Stored data:
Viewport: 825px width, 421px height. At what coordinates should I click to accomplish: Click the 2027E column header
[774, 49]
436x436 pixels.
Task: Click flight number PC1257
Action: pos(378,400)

> **Task instructions**:
Return each line above precisely as written.

> **Written response**:
Viewport: 825px width, 421px height. At what coordinates should I click to accomplish: Click the 2027E column header
[774, 49]
436x436 pixels.
Task: Click flight number PC1257
Action: pos(378,400)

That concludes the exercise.